───── Available data ─────
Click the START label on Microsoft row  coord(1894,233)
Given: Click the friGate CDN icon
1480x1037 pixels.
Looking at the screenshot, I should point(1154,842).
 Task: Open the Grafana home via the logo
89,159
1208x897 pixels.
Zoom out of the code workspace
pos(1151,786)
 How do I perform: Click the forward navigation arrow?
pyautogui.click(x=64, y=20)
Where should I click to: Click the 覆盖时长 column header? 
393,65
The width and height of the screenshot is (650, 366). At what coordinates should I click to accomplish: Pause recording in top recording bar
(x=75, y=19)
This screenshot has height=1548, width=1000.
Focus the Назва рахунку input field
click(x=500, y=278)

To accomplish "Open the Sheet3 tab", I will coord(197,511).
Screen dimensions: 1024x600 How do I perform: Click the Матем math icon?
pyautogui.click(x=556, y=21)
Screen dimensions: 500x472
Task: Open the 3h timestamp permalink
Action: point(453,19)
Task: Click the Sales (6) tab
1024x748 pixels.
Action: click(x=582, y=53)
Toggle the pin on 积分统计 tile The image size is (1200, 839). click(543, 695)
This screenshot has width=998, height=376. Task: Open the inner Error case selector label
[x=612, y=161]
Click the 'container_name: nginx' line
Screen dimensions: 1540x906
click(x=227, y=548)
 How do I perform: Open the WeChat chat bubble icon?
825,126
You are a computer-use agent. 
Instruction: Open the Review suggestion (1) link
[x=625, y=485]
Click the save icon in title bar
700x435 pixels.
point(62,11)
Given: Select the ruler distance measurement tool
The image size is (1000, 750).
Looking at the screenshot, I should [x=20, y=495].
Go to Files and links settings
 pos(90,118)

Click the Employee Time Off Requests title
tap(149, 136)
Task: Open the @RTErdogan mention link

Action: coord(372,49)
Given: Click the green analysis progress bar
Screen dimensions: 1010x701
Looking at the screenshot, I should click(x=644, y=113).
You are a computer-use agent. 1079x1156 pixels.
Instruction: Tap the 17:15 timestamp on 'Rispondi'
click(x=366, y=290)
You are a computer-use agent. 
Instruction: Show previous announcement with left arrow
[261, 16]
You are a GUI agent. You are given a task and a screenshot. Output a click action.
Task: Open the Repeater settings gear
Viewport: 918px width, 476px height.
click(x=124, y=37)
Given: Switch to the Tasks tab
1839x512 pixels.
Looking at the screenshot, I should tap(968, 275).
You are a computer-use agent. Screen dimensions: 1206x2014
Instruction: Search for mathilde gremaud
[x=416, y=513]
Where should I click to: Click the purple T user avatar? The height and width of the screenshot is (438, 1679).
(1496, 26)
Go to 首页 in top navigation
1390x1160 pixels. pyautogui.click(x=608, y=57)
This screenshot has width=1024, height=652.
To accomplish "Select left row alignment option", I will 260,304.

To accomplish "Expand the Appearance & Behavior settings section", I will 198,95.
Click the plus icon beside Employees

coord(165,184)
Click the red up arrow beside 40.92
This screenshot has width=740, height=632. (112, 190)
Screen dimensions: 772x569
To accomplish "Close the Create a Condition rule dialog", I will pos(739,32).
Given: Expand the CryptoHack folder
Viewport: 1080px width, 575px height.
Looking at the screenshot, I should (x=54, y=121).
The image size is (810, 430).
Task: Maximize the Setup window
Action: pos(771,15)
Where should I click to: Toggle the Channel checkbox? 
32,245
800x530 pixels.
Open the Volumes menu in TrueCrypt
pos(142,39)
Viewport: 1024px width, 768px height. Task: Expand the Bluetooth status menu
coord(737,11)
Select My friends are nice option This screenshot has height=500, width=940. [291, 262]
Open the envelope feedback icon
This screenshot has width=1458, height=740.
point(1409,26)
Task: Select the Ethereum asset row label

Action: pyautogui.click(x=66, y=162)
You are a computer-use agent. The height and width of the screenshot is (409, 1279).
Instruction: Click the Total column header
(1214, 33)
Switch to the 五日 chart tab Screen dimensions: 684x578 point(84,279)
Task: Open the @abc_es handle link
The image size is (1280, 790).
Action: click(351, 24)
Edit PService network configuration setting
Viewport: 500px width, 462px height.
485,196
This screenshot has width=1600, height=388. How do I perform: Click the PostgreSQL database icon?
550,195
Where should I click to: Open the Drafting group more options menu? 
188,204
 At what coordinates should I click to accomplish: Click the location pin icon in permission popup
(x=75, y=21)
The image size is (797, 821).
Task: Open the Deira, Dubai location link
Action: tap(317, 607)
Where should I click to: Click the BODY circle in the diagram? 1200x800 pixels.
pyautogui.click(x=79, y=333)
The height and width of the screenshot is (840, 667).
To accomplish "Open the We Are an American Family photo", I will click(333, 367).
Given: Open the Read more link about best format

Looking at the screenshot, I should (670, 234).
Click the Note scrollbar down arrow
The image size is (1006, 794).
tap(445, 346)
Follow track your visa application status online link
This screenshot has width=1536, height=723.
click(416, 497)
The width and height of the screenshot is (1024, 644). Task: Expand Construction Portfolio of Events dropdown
─────
:: Assignment ::
Among the lines above, which hold the word "will"? Report each one.

:: Answer space ::
To accomplish "Open the Sheet3 tab", I will coord(197,511).
To accomplish "Select left row alignment option", I will 260,304.
To accomplish "Expand the Appearance & Behavior settings section", I will 198,95.
To accomplish "Close the Create a Condition rule dialog", I will pos(739,32).
To accomplish "Open the We Are an American Family photo", I will click(333, 367).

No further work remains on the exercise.